元の文書:
メタ認知とは?ビジネスへの効果やトレーニング方法を解説
自分自身の特性や思考を客観的に自覚する能力である「メタ認知」。自己認識が深まり成長機会や人間関係にプラスに働くことから、ビジネスパーソンとして身に付けておきたいスキルの一つです。
そこでこの記事では、メタ認知の重要性やビジネスに及ぼす効果、メタ認知を高める方法などについて分かりやすく解説します。
メタ認知の意味とは
メタ認知の「メタ」は「高次の」という意味を持ち、メタ認知は「 自分の認知状態をより高い次元から認識する能力 」を指します。つまり、メタ認知とは自分自身の物事に対する思考や記憶などを客観的に認知するスキルです。また、 自分の言動を自覚し、適切に対処したり言動を改めたり、自分自身をコントロールする能力も含まれます 。
この概念は、アメリカの心理学者ジョン・H・フラベル氏によって1970年代に提唱されたもので、主に認知心理学で使われている用語です。メタ認知が高いと知能以上に学習結果を高めるなどの研究結果も発表されており、教育の現場でも重要視されています。

データセット:
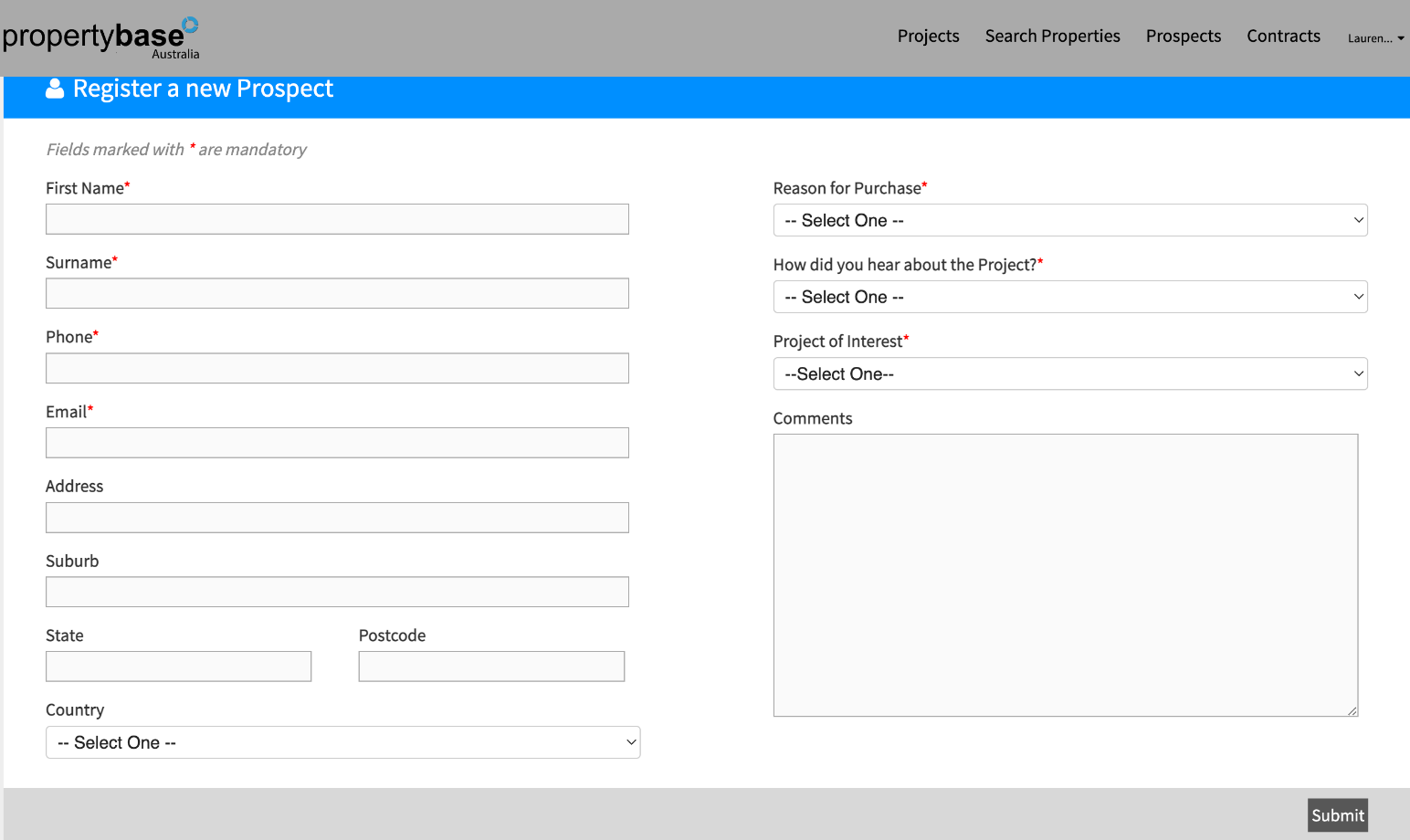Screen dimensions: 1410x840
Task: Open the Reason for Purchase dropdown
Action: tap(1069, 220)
==
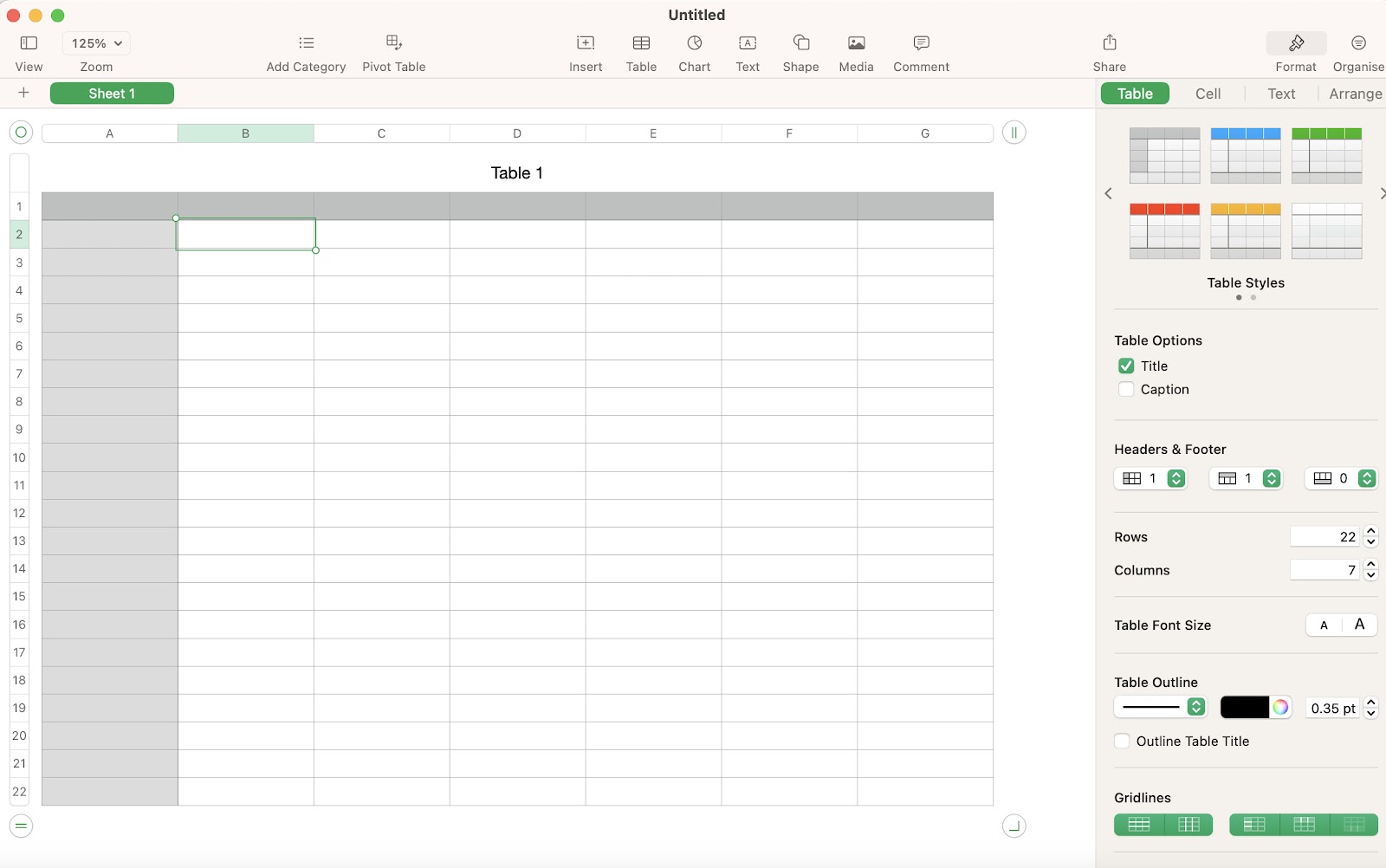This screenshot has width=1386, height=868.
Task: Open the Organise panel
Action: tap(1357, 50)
--
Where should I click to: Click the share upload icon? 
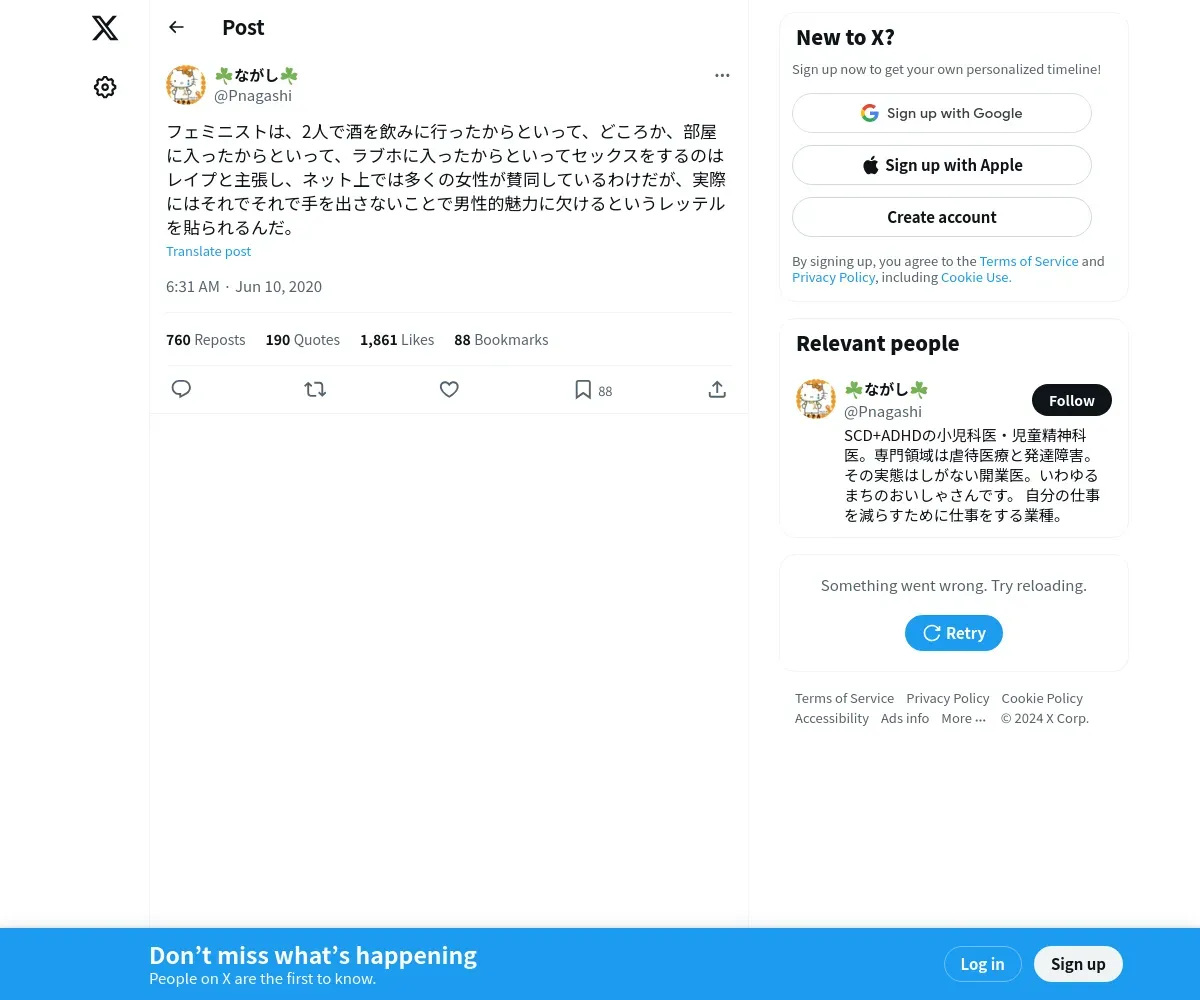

作業内容:
1. メタ認知の文書で「メタ認知の「メタ」は」で始まる段落を、主な内容を残したまま箇条書きに書き直すこと。
2. メタ認知の文書を、最後の文の後から書き進めること。

結果一覧:
1.
- 「メタ」は「高次の」という意味で、メタ認知は自分の認知状態をより高い次元から認識する能力を指す。
- 自分自身の物事に対する思考や記憶などを客観的に認知するスキルである。
- 自分の言動を自覚し、適切に対処したり言動を改めたりして、自分自身をコントロールする能力も含まれる。

2.
メタ認知の重要性
メタ認知は、近年ビジネスや組織行動の分野でも注目を集めています。メタ認知が低いと、ビジネスシーンに限らず日常生活でも自己成長や人間関係に支障をきたしてしまうため、メタ認知を高めることは重要なのです。
以下でメタ認知が低い場合のデメリットを一部紹介します。
自分の欠点が受け入れられず、成長機会を失ってしまう 周囲の意見を聞き入れず、自己中心的な人だと判断されてしまう 問題の原因に気付けず、課題解決や目標達成ができない
自分を客観視して正しく自己評価ができなければ、自分の欠点を受け入れられず、他人からのアドバイスも素直に聞くことができません。メタ認知能力を伸ばせば、 物事を多面的にとらえられるようになり、問題の原因を見つけやすくなったり、目標達成のために必要な行動を明確にしやすくなったりする でしょう。
メタ認知の種類
メタ認知は大きく2種類に分かれ、さらにいくつかの要素から構成されています。ここでは、メタ認知の種類とそれぞれの構成要素について解説します。
メタ認知的知識
メタ認知的知識とは、「トラブルにも焦らず対応ができる」「人をサポートするのが好き」「同じ作業の繰り返しや単純作業が苦手」といった自分の長所や短所、得意分野や苦手分野など、自分自身を分析して得た情報・知識を指します。
メタ認知的知識はさらに3つの要素に分類されるので、下記でそれぞれ詳しく見てみましょう。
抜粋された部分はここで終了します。